Banks implicated in the Libor-fixing scandal will likely take billions more in losses as a result of pending litigation and regulatory penalties, according to industry analysts at Morgan Stanley.
The analysis -- which the authors admit is crude -- is based in part on the experience of Barclays, the British bank which admitted that its staffers attempted to manipulate the London Interbank Offered Rate.
Many of the world's major banks, including Deutsche Bank, Royal Bank of Scotland, Credit Suisse, Citigroup, UBS and JPMorgan Chase have disclosed that they are being investigated.
Barclays has agreed to pay $453 million to U.S. and U.K. regulators, a settlement which provided the basis for Morgan Stanley's calculation that at least ten additional banks could be fined between $420 and $651 million by regulators.

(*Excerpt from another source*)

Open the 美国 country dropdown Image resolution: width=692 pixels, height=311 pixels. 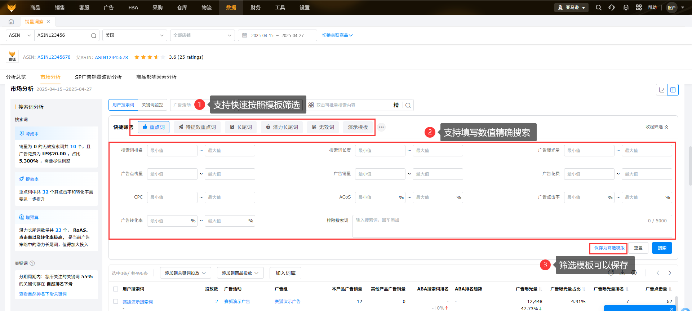pos(134,35)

Other banks implicated in the scandal -- but not included in the Morgan Stanley analysis -- could also face penalties.
Banks that have not yet settled with regulators will likely pay a premium, as Barclays received preferential treatment from regulators because it was cooperative and settled quickly.

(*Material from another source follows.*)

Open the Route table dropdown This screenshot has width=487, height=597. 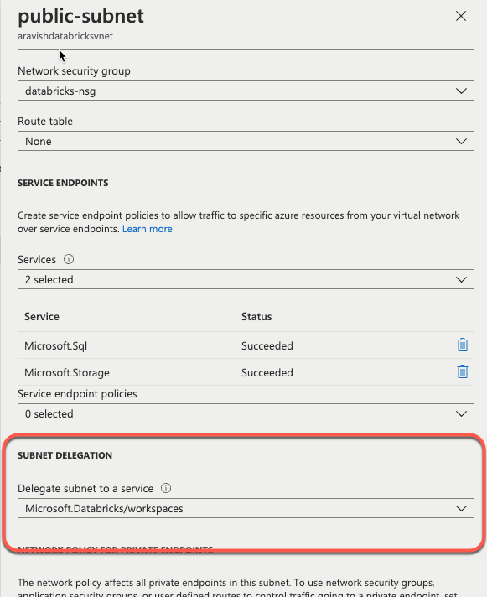(x=246, y=141)
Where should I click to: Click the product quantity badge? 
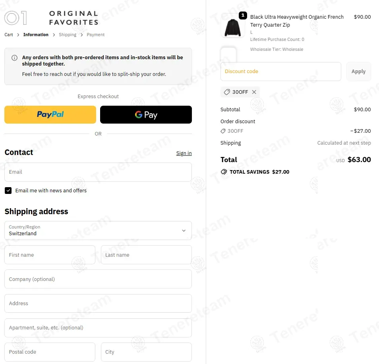click(x=243, y=16)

The other banks, according to the analysis, should expect to pay 30% more. Under another scenario, the banks could face even higher fines after the U.K. Serious Fraud Office completes its investigation.
(Related: Geithner identified Libor problems in '08)
Banks also face significant losses resulting from litigation. Sixteen firms already face legal action, which Morgan Stanley estimated could result in total losses of $6 billion.
Of the banks analyzed, one would face an estimated loss of $59 million from litigation, while two others would face losses of over $1 billion, underscoring the wide range of potential outcomes.
The Morgan Stanley analysts freely acknowledge the limitations of their estimates, which they say are "the result of significant assumptions."
The analysis, for example, assumes the banks acted to suppress the Libor rate every day over a four-year period. And the chance of a lawsuit succeeding -- estimated to be 36% -- is pegged to a study of completed financial crisis lawsuits.
(Related: Winners and losers in Libor mess)
Other analysts are downplaying the scandal's likely impact. Glenn Schorr, an analyst at Nomura, said in a note of his own on Friday that "there are a handful of reasons that the ultimate financial exposure could be less than worst fears."
Many individuals and corporations likely benefited from Libor-fixing, Schorr argued, and the system is so complex that joint manipulation will be hard to prove and losses difficult to quantify.
Nomura made an effort to estimate the industry's total exposure to the Libor scandal, but found too many variables. Depending on the assumptions made, losses could range from a few billion dollars to hundreds of billions, Nomura said.
"We think that given the complexity involved with this type of case, that the parties (including the regulators) may be persuaded at some point to pursue the settlement route," Schorr wrote.
Correction: An earlier version of this story indicated that losses from litigation could range from $59 billion to over $1 billion, according to Morgan Stanley's analysis. In fact, the range of possible outcomes is $59 million to over $1 billion.